Kinesiology Alumnus Leads Women's Youth National Water Polo Team to Gold Medal
Andrew Silva (back row, far right) and the USA Women's Youth National Water Polo Team following their gold medal victory in the
2014 UANA Junior Pan American Championship last summer.
Cal Poly alumnus Andrew Silva (B.A., Political Science, 2002; M.S., Kinesiology, 2010) picked up a gold medal last summer — as a coach. He helped lead the USA Women's Youth National Water Polo team to a first place finish in the 2014 Union Americana de Natacion Junior Pan American Championship.
"Winning was great. It was a great reward for the athletes," Silva said. "They worked tremendously hard. My fondest memory is the medal ceremony."

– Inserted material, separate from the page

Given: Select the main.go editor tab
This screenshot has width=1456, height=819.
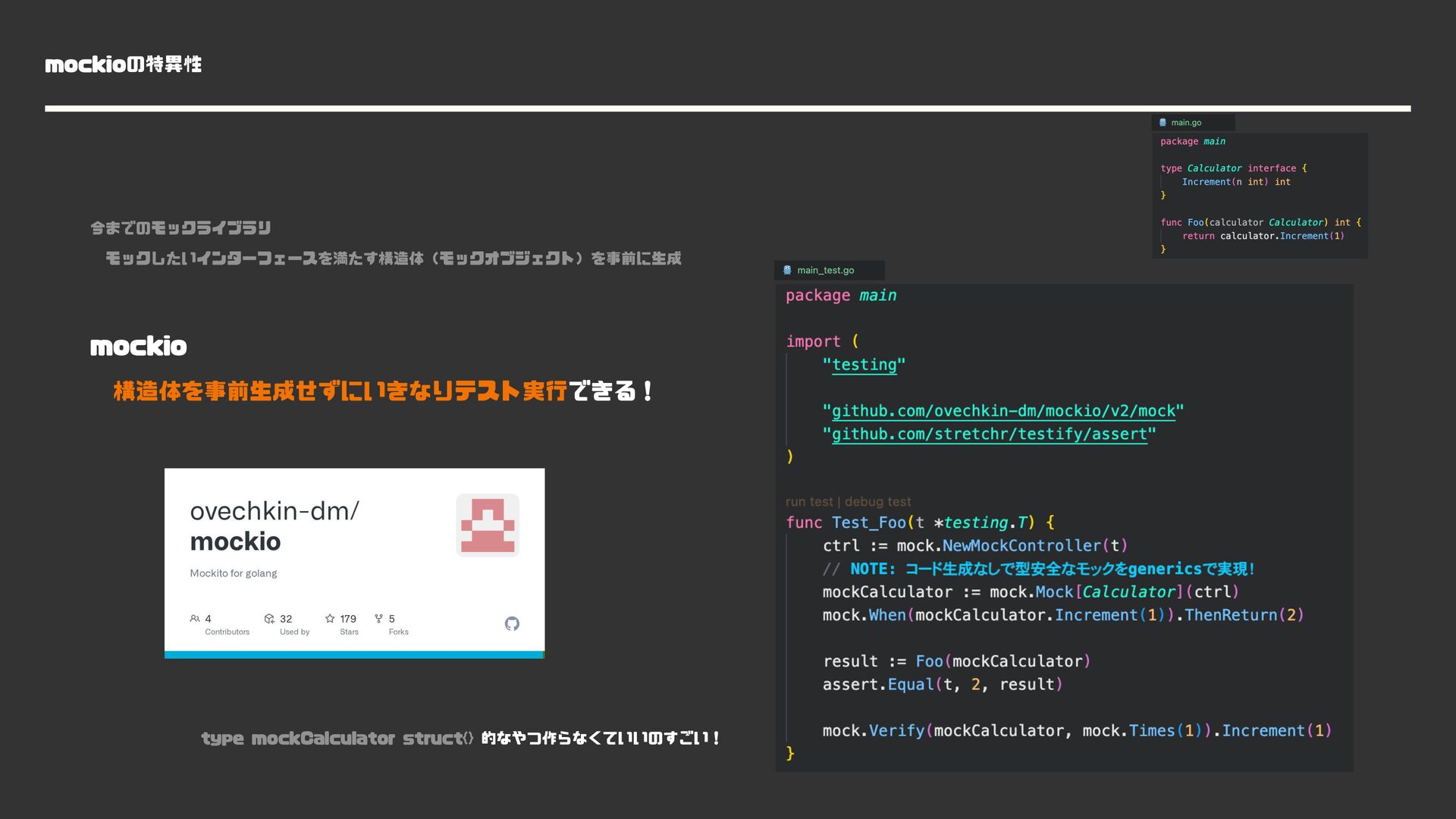Looking at the screenshot, I should point(1186,123).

A San Luis Obispo native, Silva played water polo for San Luis High and went on to coach women's water polo at Division I Marist College in New York. Following a successful run at Marist that included a trip to the NCAA championship tournament in 2006, Silva decided to broaden his activities and teach as well as coach. He came back to Cal Poly for the master's degree he needed to make that transition.
He couldn't be happier with his decision. "I'm such an advocate for Cal Poly; it's difficult for me to express it," said Silva. "I saw the Learn by Doing mentality not only in the curriculum, but also in my professors. It made me a far more well-rounded coach than I was before I entered the program."
Now at Citrus Community College in Glendora, Calif., Silva fills a number of roles. He's the head coach for both women's water polo and women's swimming, as well as the aquatics director and a full-time faculty member in the Kinesiology Department.
"I was a community college student, and I really like working with students who didn't have the opportunity to immediately go to a four-year university but still want to earn a degree," Silva said. "They're in class because they want to be there, and I've found that to be extremely rewarding."
Silva's experience as a student and graduate assistant at Cal Poly still impacts his day-to-day life, whether he's considering how athletes learn motor skills while designing practice or setting team goals using sports psychology.
"I'm convinced that getting my master's and teaching at Cal Poly made me a better coach and professor," Silva said.